トッドさんは仲居さんの電話番号を聞き出そうとしてるし、アビー姐さんはかやく御飯が気に入ったらしくておひつをお代わりしてるし、相変わらず無茶苦茶だ。みんな、静かに語らうイッカクさんとダミアンを見習ってくれ。
「カナタ、酌をするならまず最大協力者の私からだろう。」
司令にお呼ばれしたので上座の前に行き、ビールをクリスタルグラスに注ぐ。琥珀色の液体が注がれたグラスに口を付けた司令は、腕を伸ばしてガラスの芸術品を品定めする。
「……見事な鷹だ。流石は老舗料亭、切子グラスも良い物を所蔵しているようだな。」
二代目軍神は鷹をあしらった高級グラスを、いたく気に入ったらしい。修羅丸を溺愛しているだけに、司令は大の鷹好きなのだ。
「これは料亭の物ではありません。オレが都のガラス細工職人に頼んで作ってもらいました。司令への贈り物として、ね。」
「クランド、そういう事らしい。」
膳に置かれた鷲を模ったグラスは、同じ職人が精魂込めて作った逸品だ。満足げに顎髭を撫でた鷲羽クランドは皮肉を言った。
「ふん。入隊した時から小賢しい男じゃったが、小賢しさに磨きがかかったようじゃな。おおかた、"これでイスカ様の胸ぐらを掴んだ件はチャラにしろ"とでも言うんじゃろう?」
「クランド大佐の察しが良くて、助かりますよ。」
「手打ちに酒は必需品じゃな。カナタ、ワシにも一杯注げ。それで手打ちじゃ。」
「おっと、手打ちの作法ならアタシの出番だ。サンピン、鯛を持ってきな!」
女親分だった過去を持つウロコさんがススッと上座にやって来る。

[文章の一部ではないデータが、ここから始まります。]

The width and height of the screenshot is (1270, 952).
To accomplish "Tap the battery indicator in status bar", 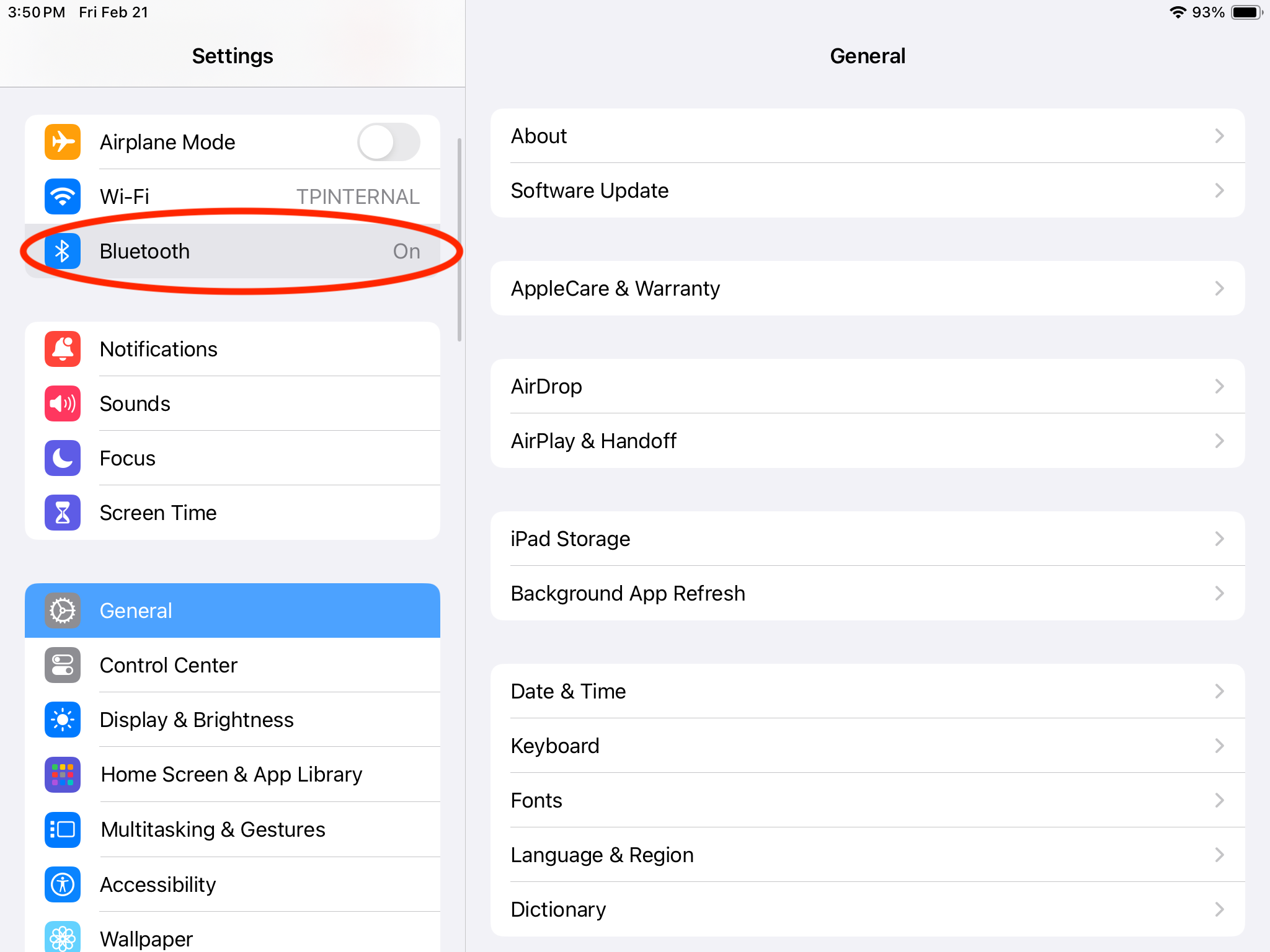I will [1246, 12].
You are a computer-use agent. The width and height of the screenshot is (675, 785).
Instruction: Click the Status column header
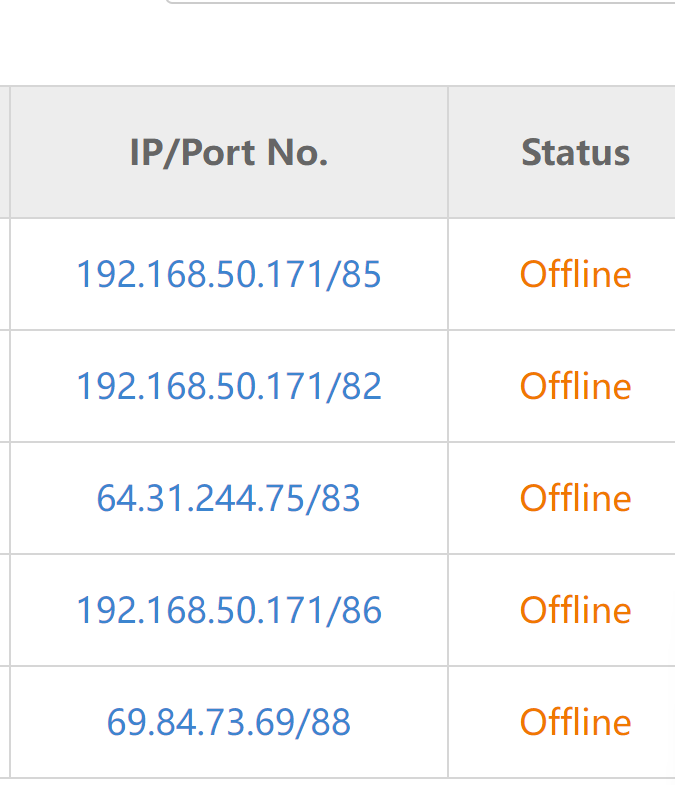point(575,153)
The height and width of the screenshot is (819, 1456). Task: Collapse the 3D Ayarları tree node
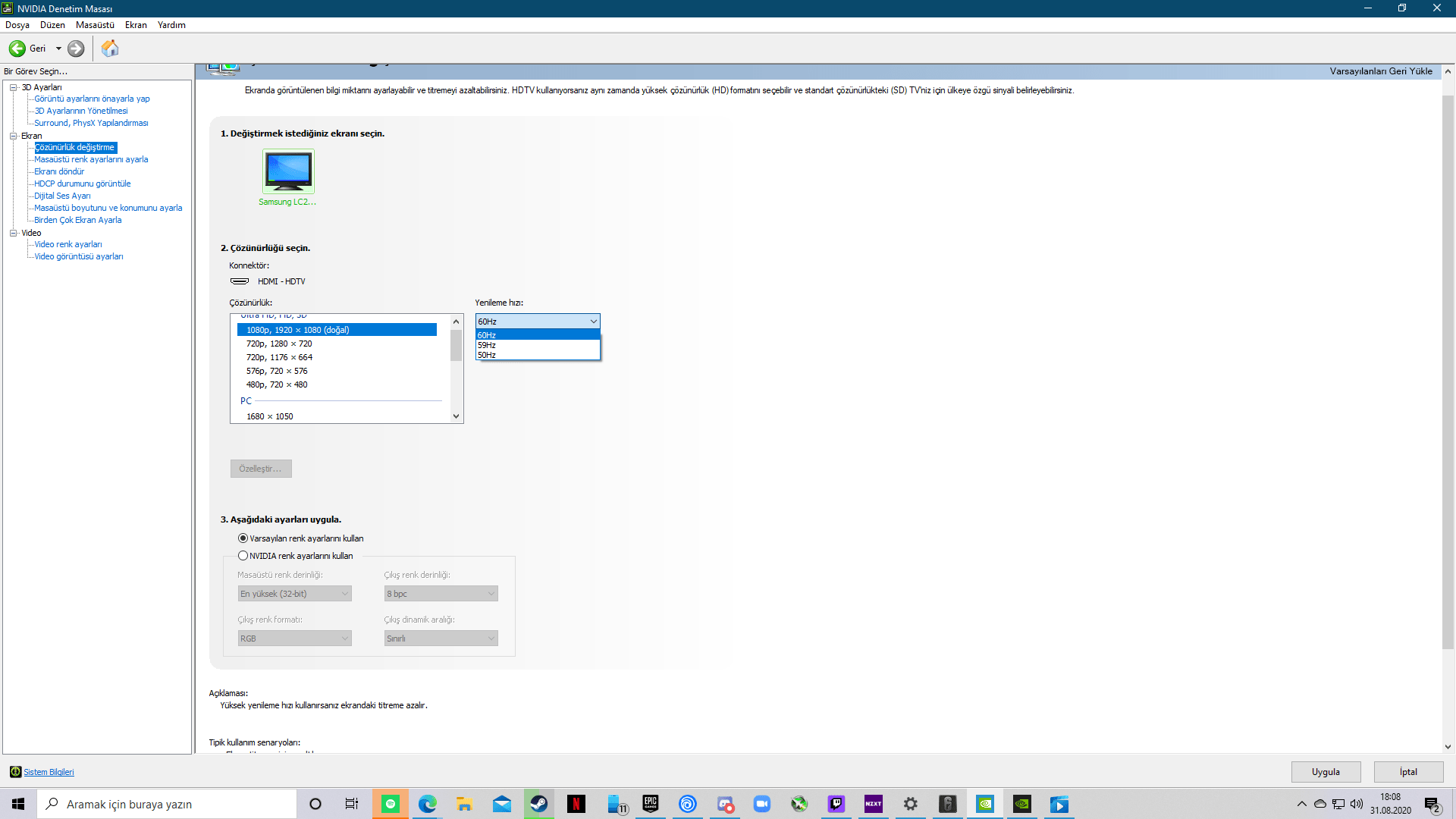click(x=13, y=87)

任侠の血が騒いだらしい。
「ガッテンだ。都合のいい事に鯛の塩焼きが運ばれてきやしたぜ。」
プライベートの装いだとチンピラにしか見えないサンピンさんだけど、流れ博徒としてその筋では有名な男だったらしい。
「※鯛合わせですね。仲居さん、こっちに鯛を二匹持ってきて!…あ!そうじゃない。背中合わせに置いてくれるかな。三宝がないから、足付きのお膳で代用しましょう。都合のいい事に天然の塩はあるな。」
手打ち式には塩もいる。天麩羅用の塩だけど、問題ないだろう。
「…カナタ、なんでお主がヤクザ社会のしきたりを知っておる……」
クランド大佐が呆れ気味に問うてきたけど、聞くまでもなく、答えはわかっていそうだ。
「オレはサンピンさんの弟子でもあるんで。マリカさん、媒酌人をお願いします。大師匠は…」
「立会人だね。心得た。」
席を立った達人は、手打ち杯の儀式がわからないマリカさんに媒酌人の作法を教え始めた。
「父上がなぜ、ヤクザの作法を知っているのです?」
「武者修行の旅を続ける為には、路銀が必要だったからね。博徒まがいの生活をしながら諸国を流浪するとは……いやはや、私も若かった。」
険しい目の娘に、しれっととんでもない過去を暴露する父。見切りの奥義を博打に利用するとは、破天荒が過ぎるだろ……
「……父上、後でお話があります。」
「う、うむ。だがシグレ、もう数十年も前の話だから、時効が…」
「刑法に時効があっても、心の有り様に時効はありません。」
……ん? 父娘の会話から目を逸らしたセイウンさんも、似たようなコトをやっていたな? 照京動乱の報を聞いて、武者修行の旅から帰って来たって話だから。
「では手打ち杯といきましょう。」
鯛を合わせて杯を交わし、部隊長と仲間達で三本締め。無事に手打ち式は完了だ。
「おうカナタ。ついでに胴でも引けや。久し振りに手本引きがやりたくなったぜ。」
無類の勘の良さを誇るトゼンさんとは、札の読み合い博打の手本引きでは負け越してる。よし、今夜その借りを返してやるか!
「受けて立つ!サンピンさん、札は持ってきてるんでしょ?」
「もちろんでさぁ。カナタさんはキツい胴を引きやすからねえ。覚悟のない奴ぁ、見学に回った方がよござんすよ?」
「……ほう? 凛誠局長の目の前で賭博を開帳しようとはな。」
脇に置いた刀に手をかけた師匠を、薄ら笑いを浮かべた司令が制止する。
「シグレ、今夜だけは目を瞑れ。サンピン、手本引きとやらのルールを教えろ。私も参加する。」
「イスカ様!闇賭博に興じる姿を元帥が見られたら、どんなにお嘆きになられるか!ご自分のお立場を考えて自重してくだされ!」
懸命に主を止めようとする老僕だったが、その試みが成功した事例は皆無だ。司令がワガママを言い出したら、誰にも止められない。
「叔父上の話では、父も大概だったらしいぞ。"候補生時代のアスラ元帥は、教室よりも雀荘にいた時間の方が長かっただろうね。指導教官に頼まれて、何度探しに行った事やら……"と嘆いていた。」
東雲中将……ホントに昔っから御堂親子に振り回されてたんだなぁ。
「……ワシの目の届かんところで好き勝手されておったのか。マリー、黙って見ておらんで、一緒にイスカ様を止めんか!」
「私、無駄な努力は嫌いですの。大佐お一人で頑張ってくださいな。」
金髪縦ロールをイジりながら、マリーさんは悠然と拒否した。博打もいいけど、小腹が空いてるな。まさかいきなりこんな流れになるとは思わなかったから、堅苦しい方の祝勝会では控え目にしか食べてきてない。
「仲居さん、鉄火巻きを持ってきて。賭場には付き物だからね!」
鉄火場で供されていたから、鉄火巻きと呼ばれる。こっちの世界でも一緒だろう。
さあ、張り方のゴロツキが出揃ったな。ご期待に応えて、キツい胴を引いてやんぜ!
※アレス重工
同盟最大の軍需企業。カーチスの義体やカナタの旗艦の製造元です。
※鯛合わせ
ヤクザの手打ち杯に使われます。背中合わせに置かれた鯛を、腹を合わせるように置き換え、割く事で手打ちとします。他にも細かい作法が色々あります。